Dan Paisner is a formidable ghostwriter and apparently a very funny man when he isn’t a ventriloquist for celebrity dummies. Trump Card does not appear on his website but other listed ghostings include those for Denzel Washington, Serena Williams, Whoopi Goldberg, and Montel Williams. Mr. Rancic is also repped by Mel Berger of William Morris Agency and his book also comes with a Foreword by Donald Trump.
Here’s an interesting one: You’re Hired: How to Succeed in Business and Life from the Winner of The Apprentice, by Bill Rancic. In his acknowledgments Rancic says, “I have to give credit to Dan Paisner, for his incredible ability to help me craft this book.” It is incredible.
Ivanka’s subtitle is Playing to Win in Work and Life. The inside flap copy promises the “compelling story of her upbringing as the ultimate Apprentice…”
Why did twenty-seven-year-old Ivanka Trump feel the need to assemble, or cause to be assembled, the foregoing to assist her in perpetrating the fiction that she has “written” a “book” which in turn pleads, rather desperately, from what I read, that Ivanka has attained her “success” through her own initiative?
According to PW, the geniuses at Touchstone approached her with the idea.
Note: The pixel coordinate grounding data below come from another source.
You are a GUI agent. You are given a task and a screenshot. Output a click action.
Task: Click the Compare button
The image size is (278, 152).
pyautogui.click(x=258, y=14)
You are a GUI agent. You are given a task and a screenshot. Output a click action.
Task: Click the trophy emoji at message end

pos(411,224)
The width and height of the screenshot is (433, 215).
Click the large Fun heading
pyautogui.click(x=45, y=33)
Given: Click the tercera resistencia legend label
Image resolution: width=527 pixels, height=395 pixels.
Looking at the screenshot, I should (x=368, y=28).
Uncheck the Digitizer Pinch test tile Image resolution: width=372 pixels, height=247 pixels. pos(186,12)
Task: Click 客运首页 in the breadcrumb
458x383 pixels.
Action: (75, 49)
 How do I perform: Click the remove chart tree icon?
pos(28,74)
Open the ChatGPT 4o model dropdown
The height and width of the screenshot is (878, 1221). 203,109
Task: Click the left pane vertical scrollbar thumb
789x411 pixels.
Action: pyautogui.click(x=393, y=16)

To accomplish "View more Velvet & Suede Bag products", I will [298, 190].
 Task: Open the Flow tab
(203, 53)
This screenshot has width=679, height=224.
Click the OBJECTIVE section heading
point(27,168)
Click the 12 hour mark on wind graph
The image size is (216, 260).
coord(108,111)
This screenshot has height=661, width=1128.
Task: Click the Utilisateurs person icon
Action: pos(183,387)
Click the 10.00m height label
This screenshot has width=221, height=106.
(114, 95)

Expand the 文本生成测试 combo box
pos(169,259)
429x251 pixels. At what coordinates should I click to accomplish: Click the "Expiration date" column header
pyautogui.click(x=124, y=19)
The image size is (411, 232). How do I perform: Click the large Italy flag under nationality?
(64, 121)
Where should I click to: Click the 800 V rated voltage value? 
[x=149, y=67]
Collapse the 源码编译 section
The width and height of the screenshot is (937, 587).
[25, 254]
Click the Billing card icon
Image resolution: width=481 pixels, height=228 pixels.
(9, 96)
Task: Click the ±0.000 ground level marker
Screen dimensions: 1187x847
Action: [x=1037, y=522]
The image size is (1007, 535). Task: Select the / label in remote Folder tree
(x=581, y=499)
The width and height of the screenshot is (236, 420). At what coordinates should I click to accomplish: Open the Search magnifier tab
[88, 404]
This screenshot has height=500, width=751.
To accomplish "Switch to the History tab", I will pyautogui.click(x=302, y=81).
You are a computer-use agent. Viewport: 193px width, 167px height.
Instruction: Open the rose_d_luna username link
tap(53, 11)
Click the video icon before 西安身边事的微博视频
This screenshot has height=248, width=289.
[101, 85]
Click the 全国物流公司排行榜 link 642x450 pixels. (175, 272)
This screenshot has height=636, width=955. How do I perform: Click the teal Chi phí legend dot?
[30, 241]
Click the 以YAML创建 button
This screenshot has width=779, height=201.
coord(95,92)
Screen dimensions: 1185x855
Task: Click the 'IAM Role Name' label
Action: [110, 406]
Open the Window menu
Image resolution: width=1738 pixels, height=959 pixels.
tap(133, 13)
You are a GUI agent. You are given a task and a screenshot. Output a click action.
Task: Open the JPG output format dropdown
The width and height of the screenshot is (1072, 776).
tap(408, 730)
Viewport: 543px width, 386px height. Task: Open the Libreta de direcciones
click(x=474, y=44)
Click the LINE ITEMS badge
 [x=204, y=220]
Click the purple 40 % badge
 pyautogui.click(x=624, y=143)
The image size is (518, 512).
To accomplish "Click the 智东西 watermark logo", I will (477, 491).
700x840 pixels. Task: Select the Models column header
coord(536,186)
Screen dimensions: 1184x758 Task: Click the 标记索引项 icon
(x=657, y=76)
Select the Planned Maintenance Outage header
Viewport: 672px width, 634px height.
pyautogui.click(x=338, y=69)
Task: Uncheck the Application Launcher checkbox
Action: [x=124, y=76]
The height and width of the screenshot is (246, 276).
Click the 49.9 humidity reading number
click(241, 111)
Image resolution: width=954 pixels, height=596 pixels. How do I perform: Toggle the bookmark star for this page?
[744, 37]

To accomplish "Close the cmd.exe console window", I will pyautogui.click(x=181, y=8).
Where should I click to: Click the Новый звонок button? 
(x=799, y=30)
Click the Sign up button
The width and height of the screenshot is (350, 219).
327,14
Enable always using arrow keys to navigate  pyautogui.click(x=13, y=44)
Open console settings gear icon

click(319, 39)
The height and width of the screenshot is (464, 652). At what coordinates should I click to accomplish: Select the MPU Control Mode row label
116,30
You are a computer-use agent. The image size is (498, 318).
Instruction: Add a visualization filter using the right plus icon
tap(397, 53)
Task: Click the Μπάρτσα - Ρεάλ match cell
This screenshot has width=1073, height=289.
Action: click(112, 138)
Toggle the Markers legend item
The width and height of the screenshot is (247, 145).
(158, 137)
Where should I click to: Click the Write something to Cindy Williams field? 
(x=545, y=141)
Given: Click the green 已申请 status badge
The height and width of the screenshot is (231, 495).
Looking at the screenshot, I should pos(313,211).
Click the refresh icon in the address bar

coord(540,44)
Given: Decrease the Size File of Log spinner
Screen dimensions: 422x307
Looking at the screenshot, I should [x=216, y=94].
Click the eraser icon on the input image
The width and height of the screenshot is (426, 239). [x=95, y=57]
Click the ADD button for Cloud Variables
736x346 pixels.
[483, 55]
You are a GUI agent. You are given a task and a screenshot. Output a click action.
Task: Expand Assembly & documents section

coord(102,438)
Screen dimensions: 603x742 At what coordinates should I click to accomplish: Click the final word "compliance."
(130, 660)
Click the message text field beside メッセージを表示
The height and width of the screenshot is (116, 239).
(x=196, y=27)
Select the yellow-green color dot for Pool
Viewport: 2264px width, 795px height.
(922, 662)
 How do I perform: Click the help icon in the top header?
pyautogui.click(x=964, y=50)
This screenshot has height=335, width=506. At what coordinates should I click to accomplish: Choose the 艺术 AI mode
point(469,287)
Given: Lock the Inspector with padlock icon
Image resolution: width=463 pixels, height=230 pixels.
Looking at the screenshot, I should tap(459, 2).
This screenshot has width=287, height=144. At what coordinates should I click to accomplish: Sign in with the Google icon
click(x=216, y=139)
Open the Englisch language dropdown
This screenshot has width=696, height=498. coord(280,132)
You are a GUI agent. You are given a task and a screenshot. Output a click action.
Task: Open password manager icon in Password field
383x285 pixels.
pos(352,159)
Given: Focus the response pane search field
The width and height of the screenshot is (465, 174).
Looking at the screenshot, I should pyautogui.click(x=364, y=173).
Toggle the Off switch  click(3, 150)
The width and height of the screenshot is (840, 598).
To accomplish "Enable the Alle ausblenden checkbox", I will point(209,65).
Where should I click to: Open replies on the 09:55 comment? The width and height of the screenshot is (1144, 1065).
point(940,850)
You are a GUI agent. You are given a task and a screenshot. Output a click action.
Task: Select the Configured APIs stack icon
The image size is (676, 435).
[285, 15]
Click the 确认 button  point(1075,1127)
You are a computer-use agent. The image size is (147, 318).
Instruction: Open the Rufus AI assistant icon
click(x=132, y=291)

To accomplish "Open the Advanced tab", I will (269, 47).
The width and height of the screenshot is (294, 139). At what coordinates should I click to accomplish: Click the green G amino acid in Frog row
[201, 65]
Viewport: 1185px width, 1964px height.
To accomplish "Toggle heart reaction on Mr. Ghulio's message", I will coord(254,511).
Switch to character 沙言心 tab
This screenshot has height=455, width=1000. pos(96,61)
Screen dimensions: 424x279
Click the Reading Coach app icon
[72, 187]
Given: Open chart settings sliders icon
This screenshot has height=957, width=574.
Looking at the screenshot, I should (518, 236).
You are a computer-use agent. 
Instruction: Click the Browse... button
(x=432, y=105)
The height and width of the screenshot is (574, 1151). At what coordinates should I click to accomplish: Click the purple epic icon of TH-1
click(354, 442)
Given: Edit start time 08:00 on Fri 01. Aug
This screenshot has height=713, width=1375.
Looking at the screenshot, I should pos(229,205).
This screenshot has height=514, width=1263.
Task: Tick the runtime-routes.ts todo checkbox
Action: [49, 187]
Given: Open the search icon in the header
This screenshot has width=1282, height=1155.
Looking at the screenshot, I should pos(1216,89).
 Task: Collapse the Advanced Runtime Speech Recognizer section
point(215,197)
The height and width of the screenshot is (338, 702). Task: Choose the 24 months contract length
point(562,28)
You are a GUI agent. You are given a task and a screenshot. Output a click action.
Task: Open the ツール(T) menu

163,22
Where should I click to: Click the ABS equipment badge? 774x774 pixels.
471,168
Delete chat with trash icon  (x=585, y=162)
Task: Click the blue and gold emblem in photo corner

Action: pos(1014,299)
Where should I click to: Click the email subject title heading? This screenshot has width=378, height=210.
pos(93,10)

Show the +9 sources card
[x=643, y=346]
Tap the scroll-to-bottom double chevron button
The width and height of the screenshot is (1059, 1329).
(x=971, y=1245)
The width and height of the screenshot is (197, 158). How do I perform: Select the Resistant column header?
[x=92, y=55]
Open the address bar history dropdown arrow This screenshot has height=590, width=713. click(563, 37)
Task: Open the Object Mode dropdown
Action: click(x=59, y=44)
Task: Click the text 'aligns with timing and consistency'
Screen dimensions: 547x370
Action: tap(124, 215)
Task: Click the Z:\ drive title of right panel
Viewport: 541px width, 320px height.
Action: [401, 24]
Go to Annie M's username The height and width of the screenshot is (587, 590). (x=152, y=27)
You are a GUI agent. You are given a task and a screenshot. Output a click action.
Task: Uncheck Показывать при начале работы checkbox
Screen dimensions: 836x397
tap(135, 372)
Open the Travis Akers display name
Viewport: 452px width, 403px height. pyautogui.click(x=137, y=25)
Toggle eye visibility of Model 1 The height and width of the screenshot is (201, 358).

I’ve done shameful things, but I try not to make a profession out of it.
“In business, as in life, nothing is ever handed to you.” That’s the first line (I actually typed “lie” – it wasn’t a Freudian slip, I’m fully aware that it’s a lie, I’m just not a very good typist.) — the first line of The Trump Card.
Right now it’s number 1,551 on Amazon. You should all be very proud of yourselves.